„Walka naszego życia” to historia przedstawiona przez byłą sekretarz Wołodymyra Zełenskiego, Julię Mendel. To książka, która w tych trudnych czasach, gdy Ukraina objęta jest wojną jest świadectwem tego, jak wiele złego dzieje się w tej wojnie. Pokazuje, że głowa Państwa jednak się nie poddaje i robi wszystko, aby ratować swój kraj, który jest dla niego najważniejszy.
Wołodymyr Zełenski to dość kontrowersyjna postać w świecie polityki. Ten, kto, choć w pewnym stopniu interesuje się sprawami politycznymi świata pamięta, jak wiele kontrowersji wzbudziło pojawienie się kandydatury Zełenskiego w wyborach prezydenckich w 2019 roku. Niemniej jednak, jak sama autorka pisze w książce „Walka naszego życia” korupcja w Ukrainie w politycznym świecie była na zaskakująco wysokim poziomie. Ludzi powoli zaczęło to przerastać, przestawali sobie radzić z wpływami rosyjskich oligarchów w ich życie, dlatego potrzebowali pilnie zmian. Wybierając w drugiej turze wyborów osobę, która powszechnie miła opinię komika okazali swój bunt przeciwko temu, co dzieje się w ich kraju. Szczególnym podkreśleniem tego, jak bardzo dla ludzi miarka się przebrała jest miażdżąca przewaga, którą Zełenski uzyskał w drugiej turze, gdyż zyskał ponad siedemdziesiącio procentowe poparcie, co chyba dla wszystkich było niemałym zaskoczeniem. Autorka w książce opisuje trwanie tuż obok nowo wybranego prezydenta, bycie w centrum wszystkich wydarzeń. Dokładnie opisuje moment wybuchu wojny, co wtedy robiła i w jakim zaskoczeniu była. Bo, mimo iż od dłuższego czasu mówiło się o tym, że Rosja chce zaatakować Ukrainę i ludność w Ukrainie była na to w pewnym stopniu przygotowywana, to tak naprawdę nikt nie dopuszczał myśli, że atak Rosji na Ukrainę może stać się faktem. Każdy starał się o tym nie myśleć, jak o czymś realnym. Dlatego też, chociażby w dniu 24 lutego 2022 roku, w dniu wybuchu wkroczenia wojsk Rosyjskich do Ukrainy, nawet nie byli zorientowani, gdzie znajdują się schrony, mimo iż wszyscy dostawali broszury zawierające takie informacje. Autorka wraca wspomnieniami do momentu, gdy już w trzeciej dobie rosyjskiej inwazji Zełenski nie skorzystał z możliwości ewakuacji z kraju, a nagrał i opublikował w sieci filmik wraz z przedstawicielami najwyższych władz, wprost z Kijowa.
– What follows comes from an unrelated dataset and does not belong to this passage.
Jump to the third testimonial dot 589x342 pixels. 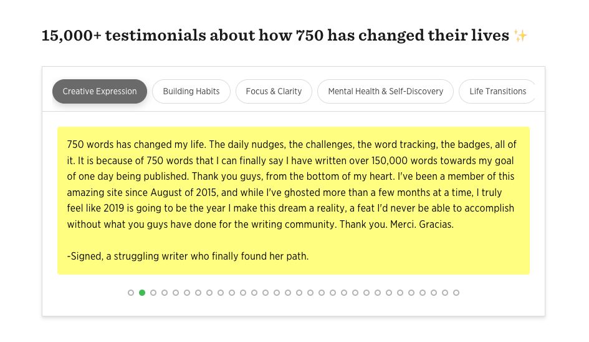tap(153, 293)
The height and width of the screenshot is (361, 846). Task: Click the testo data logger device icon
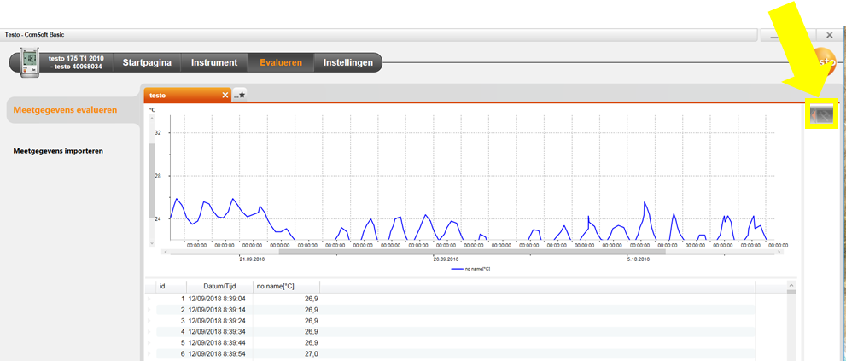[30, 62]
Zełenski zyskał jeszcze większą sympatię, a o nim usłyszał cały świat. Nie każdy zdobyłby się na tak stanowcze kroki, pozostanie na czele swojego kraju i bronienie go, nawet kosztem własnego życia, mając możliwość znalezienia bezpiecznego miejsca dla siebie i swoich bliskich. Autorka podkreśla również, jak wielką rolę odegrała żona prezydenta – Ołena Zełenska, która także zdecydowała się na pozostanie w kraju, w którym z każdym kolejnym dniem wojna rozprzestrzeniała się na jeszcze większą skalę. Julia Mendel podkreśla, że pierwsza dama wykorzystywała wszystkie swoje możliwości, aby nieść pomoc, wspierać ludzi i ułatwiać im możliwości ewakuacji z zajętych terenów. Ona, podobnie jak jej mąż, nigdy nie uciekła przed wojną, mimo iż ta niosła ogromne zagrożenie, także dla jej rodziny, która jest na celowniku wroga.
Książka, która w dzisiejszych, trudnych czasach zyskuje inny wymiar, pokazuje obraz człowieka, który się nie poddaje, ryzykuje własne dobro dla dobra kraju. Walczy ze wszystkich sił i szuka wsparcia dosłownie wszędzie.
Książka jest wspomnieniami, które Julia Mendel spisała w rozdziałach w bardzo ciekawy sposób. Ja dosłownie pochłonęłam książkę z wielkim zaciekawieniem, bo to temat, który jest tuż obok i nie mogę przejść obok niego obojętnie.